» **Data**:
☆ ☆ ☆ ☆ ☆ ☆ ☆

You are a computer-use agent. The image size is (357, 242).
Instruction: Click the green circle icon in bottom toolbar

☆ ☆ ☆ ☆ ☆ ☆ ☆

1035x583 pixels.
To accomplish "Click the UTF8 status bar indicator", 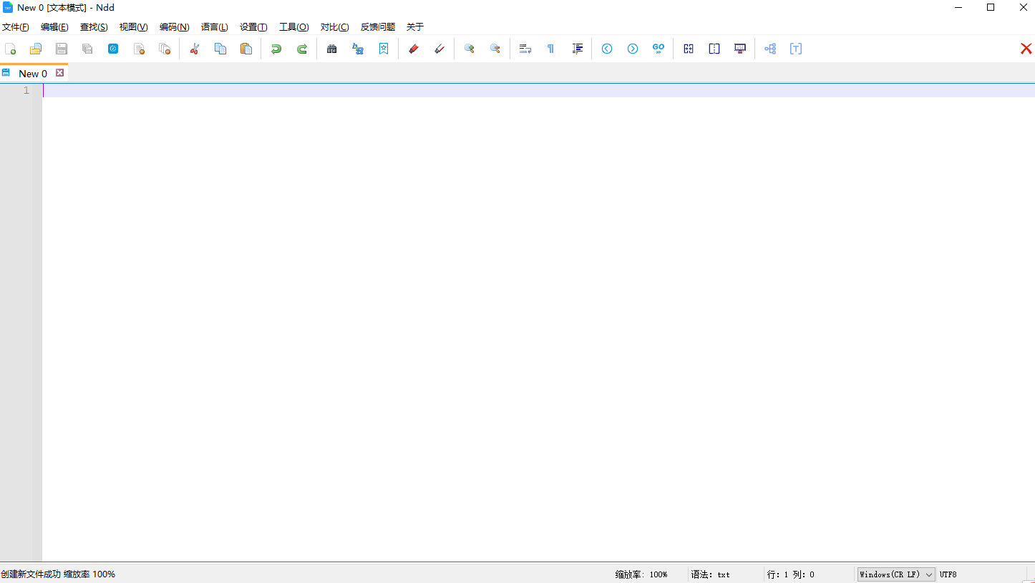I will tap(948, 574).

☆ ☆ ☆ ☆ ☆ ☆ ☆

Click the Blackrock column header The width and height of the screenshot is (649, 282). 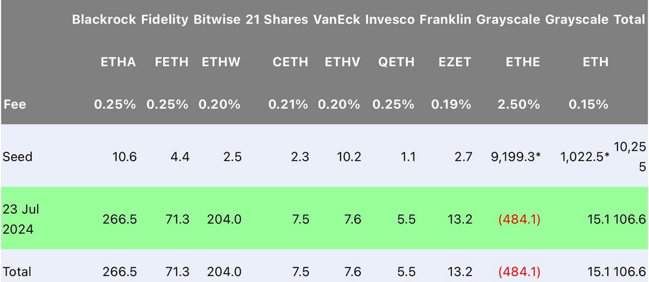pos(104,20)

☆ ☆ ☆ ☆ ☆ ☆ ☆

» **Brief**: Produce a word-for-word copy of everything above from the line holding "You are a computer-use" down to the line holding "Instruction: Click the", with both of those lines kept.

» **Solved exercise**:
You are a computer-use agent. The image size is (357, 242).
Instruction: Click the green circle icon in bottom toolbar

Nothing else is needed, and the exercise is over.